— START —
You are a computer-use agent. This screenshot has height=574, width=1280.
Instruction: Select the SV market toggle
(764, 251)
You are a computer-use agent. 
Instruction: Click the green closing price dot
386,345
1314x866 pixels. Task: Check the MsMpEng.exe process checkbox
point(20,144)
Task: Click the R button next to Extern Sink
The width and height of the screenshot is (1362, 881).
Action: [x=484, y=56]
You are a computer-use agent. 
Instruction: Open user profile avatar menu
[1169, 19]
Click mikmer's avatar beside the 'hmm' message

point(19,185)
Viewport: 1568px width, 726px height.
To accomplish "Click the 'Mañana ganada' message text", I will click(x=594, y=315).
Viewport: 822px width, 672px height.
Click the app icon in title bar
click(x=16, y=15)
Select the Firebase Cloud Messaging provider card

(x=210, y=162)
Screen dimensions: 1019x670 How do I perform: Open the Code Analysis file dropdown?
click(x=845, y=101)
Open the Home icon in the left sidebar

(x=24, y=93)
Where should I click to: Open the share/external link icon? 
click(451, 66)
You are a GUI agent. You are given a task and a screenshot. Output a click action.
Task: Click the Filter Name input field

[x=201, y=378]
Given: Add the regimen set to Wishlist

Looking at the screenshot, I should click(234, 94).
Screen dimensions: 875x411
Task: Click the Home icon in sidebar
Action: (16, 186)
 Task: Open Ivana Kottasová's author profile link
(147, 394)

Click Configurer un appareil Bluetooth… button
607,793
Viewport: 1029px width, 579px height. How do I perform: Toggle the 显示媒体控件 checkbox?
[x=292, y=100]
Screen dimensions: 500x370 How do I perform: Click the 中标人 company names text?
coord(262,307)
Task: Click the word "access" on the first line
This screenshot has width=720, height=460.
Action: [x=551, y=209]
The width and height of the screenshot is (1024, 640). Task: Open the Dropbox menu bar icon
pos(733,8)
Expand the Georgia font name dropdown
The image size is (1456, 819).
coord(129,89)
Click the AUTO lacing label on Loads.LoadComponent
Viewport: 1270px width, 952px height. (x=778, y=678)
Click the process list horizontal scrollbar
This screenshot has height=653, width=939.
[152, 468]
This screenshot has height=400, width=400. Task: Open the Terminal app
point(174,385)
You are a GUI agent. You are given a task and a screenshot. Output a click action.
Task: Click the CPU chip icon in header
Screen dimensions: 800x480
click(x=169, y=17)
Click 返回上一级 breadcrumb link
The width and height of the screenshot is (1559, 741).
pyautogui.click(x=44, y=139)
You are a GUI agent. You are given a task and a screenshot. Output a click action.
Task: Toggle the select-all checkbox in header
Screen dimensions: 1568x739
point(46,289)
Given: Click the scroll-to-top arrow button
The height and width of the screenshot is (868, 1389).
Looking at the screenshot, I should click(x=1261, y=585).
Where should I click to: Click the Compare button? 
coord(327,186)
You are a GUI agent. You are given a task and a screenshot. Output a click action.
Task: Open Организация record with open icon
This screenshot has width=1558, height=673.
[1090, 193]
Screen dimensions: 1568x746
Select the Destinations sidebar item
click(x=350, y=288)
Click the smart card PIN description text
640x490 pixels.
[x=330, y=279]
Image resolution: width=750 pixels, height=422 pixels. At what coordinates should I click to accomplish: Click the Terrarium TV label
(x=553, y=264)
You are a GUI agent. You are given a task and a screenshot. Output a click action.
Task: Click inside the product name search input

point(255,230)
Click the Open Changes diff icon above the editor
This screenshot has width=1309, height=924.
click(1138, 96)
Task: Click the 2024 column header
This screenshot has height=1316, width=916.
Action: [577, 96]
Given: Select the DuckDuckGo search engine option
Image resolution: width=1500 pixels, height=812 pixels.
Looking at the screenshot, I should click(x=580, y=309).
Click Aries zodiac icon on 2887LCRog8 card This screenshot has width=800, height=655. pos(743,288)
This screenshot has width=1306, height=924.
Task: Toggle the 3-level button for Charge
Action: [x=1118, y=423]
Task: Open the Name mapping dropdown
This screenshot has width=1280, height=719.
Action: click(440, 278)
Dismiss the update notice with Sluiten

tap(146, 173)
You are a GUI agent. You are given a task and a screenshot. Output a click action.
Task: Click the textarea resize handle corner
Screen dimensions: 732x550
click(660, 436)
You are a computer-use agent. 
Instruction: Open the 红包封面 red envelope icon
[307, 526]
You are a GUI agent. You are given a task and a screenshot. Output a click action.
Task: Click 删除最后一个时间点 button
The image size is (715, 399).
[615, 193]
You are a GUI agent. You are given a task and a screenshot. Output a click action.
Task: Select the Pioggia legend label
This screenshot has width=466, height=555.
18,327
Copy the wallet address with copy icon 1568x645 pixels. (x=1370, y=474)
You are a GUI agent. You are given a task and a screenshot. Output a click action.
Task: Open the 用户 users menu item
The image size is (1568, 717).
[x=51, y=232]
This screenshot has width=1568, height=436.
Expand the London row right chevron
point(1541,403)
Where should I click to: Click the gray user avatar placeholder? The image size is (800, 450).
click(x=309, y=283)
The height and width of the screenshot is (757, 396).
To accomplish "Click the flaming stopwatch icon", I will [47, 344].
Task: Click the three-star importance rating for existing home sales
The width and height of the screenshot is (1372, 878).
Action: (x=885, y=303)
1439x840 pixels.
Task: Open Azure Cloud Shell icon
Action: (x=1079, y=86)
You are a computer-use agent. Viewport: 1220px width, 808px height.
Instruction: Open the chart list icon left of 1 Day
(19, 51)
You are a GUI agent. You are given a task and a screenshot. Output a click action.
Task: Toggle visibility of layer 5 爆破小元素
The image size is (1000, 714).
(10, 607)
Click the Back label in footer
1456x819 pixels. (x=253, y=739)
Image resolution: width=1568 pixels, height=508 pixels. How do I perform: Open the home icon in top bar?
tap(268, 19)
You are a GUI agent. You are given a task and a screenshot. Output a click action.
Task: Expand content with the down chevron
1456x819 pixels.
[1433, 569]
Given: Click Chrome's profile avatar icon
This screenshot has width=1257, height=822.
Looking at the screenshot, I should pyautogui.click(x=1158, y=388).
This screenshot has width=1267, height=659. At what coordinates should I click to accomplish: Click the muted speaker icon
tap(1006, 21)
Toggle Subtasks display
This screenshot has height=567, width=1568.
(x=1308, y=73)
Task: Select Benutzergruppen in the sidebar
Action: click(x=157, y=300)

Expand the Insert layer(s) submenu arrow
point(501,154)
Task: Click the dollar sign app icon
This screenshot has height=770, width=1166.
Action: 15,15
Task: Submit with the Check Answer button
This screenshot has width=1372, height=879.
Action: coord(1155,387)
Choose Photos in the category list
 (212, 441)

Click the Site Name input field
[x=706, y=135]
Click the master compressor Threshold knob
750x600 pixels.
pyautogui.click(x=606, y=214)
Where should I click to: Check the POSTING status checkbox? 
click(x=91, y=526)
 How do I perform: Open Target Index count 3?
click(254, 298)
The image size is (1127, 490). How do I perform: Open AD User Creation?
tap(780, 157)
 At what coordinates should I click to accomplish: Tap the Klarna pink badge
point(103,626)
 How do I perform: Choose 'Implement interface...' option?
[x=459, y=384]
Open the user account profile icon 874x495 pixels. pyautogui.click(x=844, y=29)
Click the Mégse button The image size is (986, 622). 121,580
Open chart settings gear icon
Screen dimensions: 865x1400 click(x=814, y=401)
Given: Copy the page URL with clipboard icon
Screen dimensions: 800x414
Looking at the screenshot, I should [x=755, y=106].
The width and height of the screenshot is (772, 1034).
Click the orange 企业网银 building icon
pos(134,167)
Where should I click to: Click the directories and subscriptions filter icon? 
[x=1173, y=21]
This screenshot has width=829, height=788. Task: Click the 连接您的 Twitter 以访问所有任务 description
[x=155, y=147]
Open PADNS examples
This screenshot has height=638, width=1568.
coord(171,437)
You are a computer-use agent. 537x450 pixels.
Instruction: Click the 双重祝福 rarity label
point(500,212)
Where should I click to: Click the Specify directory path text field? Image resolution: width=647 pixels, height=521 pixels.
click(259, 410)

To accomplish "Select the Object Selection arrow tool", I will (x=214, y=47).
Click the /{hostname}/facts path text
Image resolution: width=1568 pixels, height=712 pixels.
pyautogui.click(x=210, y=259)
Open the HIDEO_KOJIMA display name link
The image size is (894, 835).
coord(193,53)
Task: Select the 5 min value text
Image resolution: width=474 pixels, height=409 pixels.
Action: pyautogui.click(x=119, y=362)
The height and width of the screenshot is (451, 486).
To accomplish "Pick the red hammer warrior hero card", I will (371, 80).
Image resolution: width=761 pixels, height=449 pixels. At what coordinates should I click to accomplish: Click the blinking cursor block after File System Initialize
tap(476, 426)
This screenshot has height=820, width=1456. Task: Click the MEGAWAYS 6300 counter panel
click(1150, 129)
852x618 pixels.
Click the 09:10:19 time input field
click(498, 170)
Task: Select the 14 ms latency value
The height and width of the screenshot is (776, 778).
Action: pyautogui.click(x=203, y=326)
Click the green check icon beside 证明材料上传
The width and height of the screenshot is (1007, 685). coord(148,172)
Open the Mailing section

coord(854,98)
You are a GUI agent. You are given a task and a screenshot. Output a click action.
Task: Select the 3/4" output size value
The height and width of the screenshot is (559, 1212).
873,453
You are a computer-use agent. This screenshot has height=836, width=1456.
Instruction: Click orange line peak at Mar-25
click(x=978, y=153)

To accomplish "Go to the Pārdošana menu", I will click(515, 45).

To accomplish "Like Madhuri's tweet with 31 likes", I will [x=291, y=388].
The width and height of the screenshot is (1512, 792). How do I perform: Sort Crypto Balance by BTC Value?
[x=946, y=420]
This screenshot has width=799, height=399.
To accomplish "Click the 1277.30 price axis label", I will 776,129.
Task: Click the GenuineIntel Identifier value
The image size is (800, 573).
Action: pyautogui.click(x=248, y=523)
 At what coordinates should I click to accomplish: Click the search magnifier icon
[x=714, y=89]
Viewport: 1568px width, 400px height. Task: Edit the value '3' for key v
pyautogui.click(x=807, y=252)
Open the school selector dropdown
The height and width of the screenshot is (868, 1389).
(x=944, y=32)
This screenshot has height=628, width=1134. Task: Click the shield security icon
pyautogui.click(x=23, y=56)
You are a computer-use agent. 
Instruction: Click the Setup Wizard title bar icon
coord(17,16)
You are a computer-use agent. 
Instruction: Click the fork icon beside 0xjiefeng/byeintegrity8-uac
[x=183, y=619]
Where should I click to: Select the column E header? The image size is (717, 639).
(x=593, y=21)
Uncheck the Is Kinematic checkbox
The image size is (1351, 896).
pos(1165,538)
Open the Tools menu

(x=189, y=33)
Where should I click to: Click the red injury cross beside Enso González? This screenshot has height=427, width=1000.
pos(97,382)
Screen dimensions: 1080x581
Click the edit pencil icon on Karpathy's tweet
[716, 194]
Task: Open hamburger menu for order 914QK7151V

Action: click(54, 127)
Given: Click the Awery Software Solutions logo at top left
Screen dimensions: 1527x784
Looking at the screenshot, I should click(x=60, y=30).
— END —
● **Written task**: Format the entries from the line containing "Image resolution: width=761" through the line containing "[x=946, y=420]" as a JSON list of strings, one string per line, omitting blank lines.

● **Expected answer**:
[
  "Image resolution: width=761 pixels, height=449 pixels. At what coordinates should I click to accomplish: Click the blinking cursor block after File System Initialize",
  "tap(476, 426)",
  "This screenshot has height=820, width=1456. Task: Click the MEGAWAYS 6300 counter panel",
  "click(1150, 129)",
  "852x618 pixels.",
  "Click the 09:10:19 time input field",
  "click(498, 170)",
  "Task: Select the 14 ms latency value",
  "The height and width of the screenshot is (776, 778).",
  "Action: pyautogui.click(x=203, y=326)",
  "Click the green check icon beside 证明材料上传",
  "The width and height of the screenshot is (1007, 685). coord(148,172)",
  "Open the Mailing section",
  "coord(854,98)",
  "You are a GUI agent. You are given a task and a screenshot. Output a click action.",
  "Task: Select the 3/4\" output size value",
  "The height and width of the screenshot is (559, 1212).",
  "873,453",
  "You are a computer-use agent. This screenshot has height=836, width=1456.",
  "Instruction: Click orange line peak at Mar-25",
  "click(x=978, y=153)",
  "To accomplish \"Go to the Pārdošana menu\", I will click(515, 45).",
  "To accomplish \"Like Madhuri's tweet with 31 likes\", I will [x=291, y=388].",
  "The width and height of the screenshot is (1512, 792). How do I perform: Sort Crypto Balance by BTC Value?",
  "[x=946, y=420]"
]